*WORK REQUIRED*. No picture belongs in the answer, which must hold exactly the lines from the one with "You are a computer-use agent." through the final line below.

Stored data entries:
========================
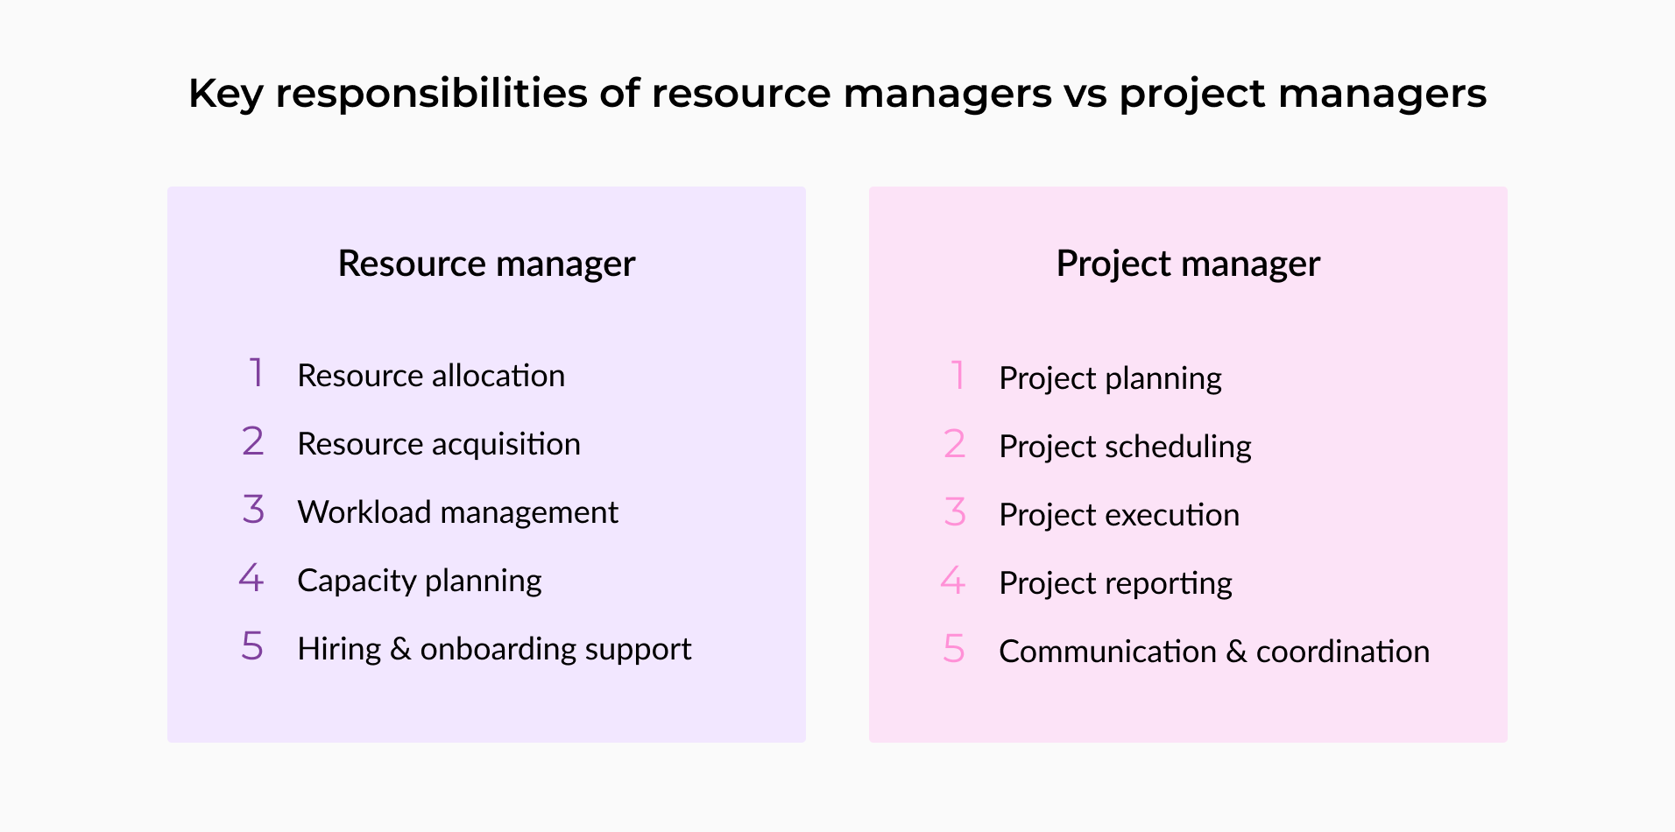This screenshot has height=832, width=1675.
Task: Click the Resource acquisition item
Action: [x=439, y=444]
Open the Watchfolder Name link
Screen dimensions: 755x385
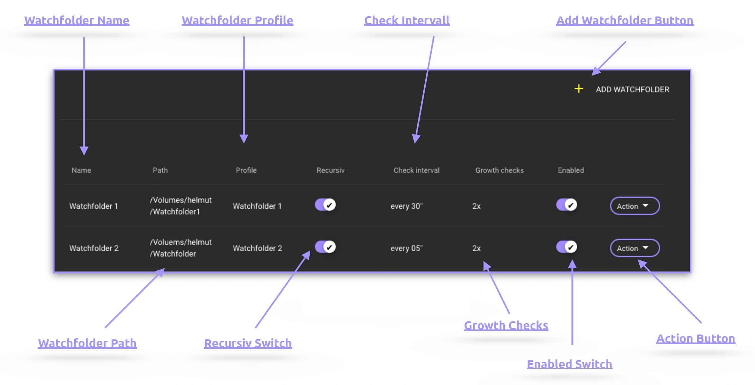(77, 20)

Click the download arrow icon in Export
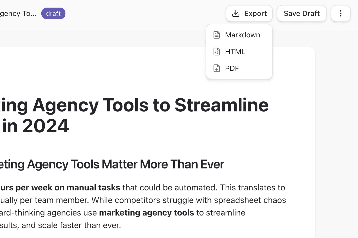(x=236, y=13)
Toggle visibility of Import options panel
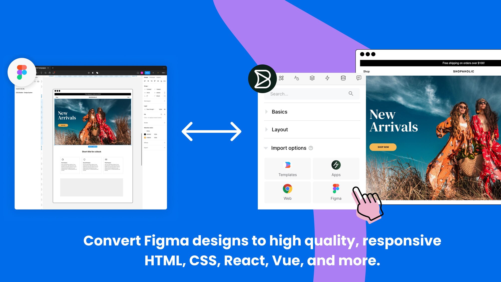Viewport: 501px width, 282px height. click(267, 148)
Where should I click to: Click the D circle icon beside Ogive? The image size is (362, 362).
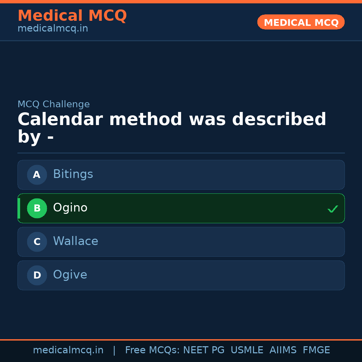click(37, 275)
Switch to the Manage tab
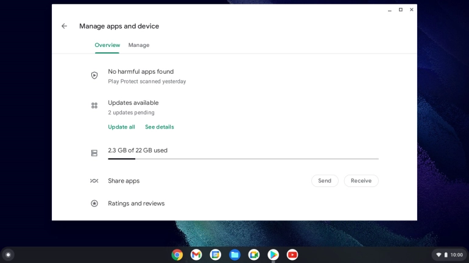Screen dimensions: 469x263 point(139,45)
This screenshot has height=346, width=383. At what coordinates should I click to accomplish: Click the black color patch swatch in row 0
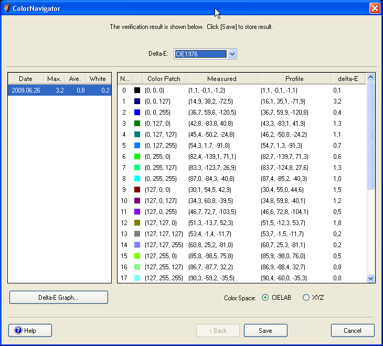click(x=137, y=90)
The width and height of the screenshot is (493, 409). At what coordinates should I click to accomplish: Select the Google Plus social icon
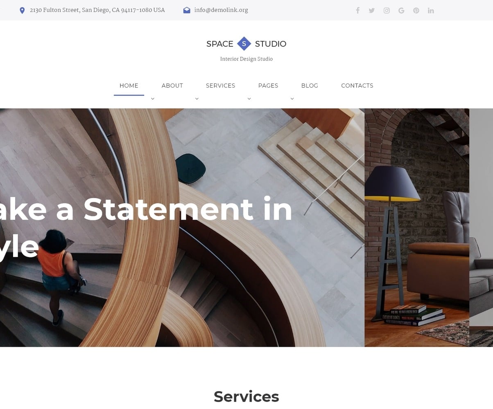pos(401,10)
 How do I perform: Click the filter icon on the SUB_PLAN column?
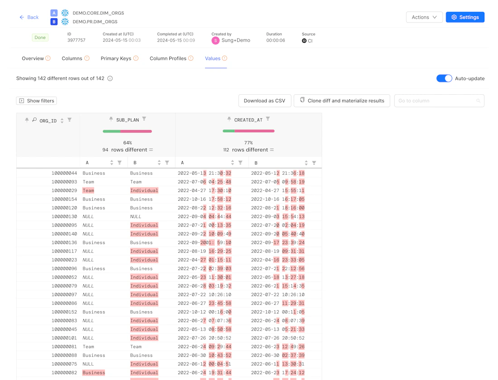144,118
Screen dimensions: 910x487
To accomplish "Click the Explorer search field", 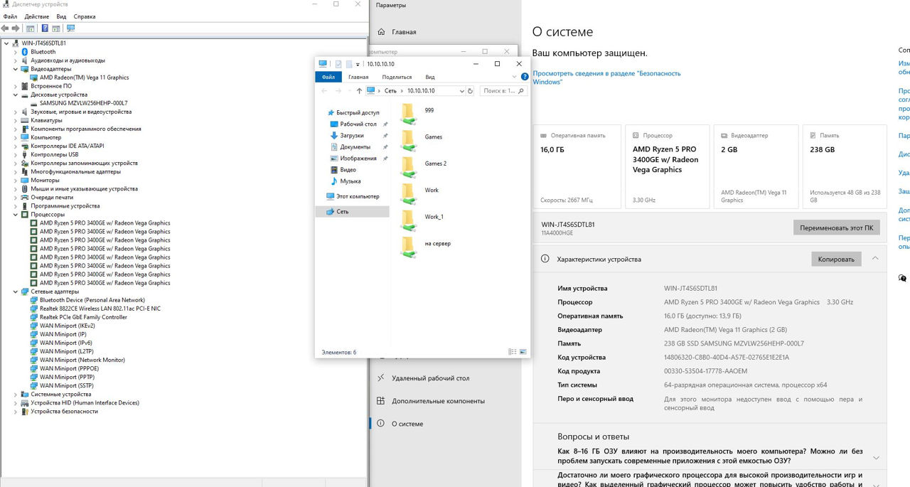I will pos(503,91).
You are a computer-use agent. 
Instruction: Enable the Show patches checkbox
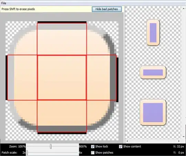93,153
========================
*EXERCISE SOLUTION*.
You are a computer-use agent. 
Instruction: Enable the Show patches checkbox
93,153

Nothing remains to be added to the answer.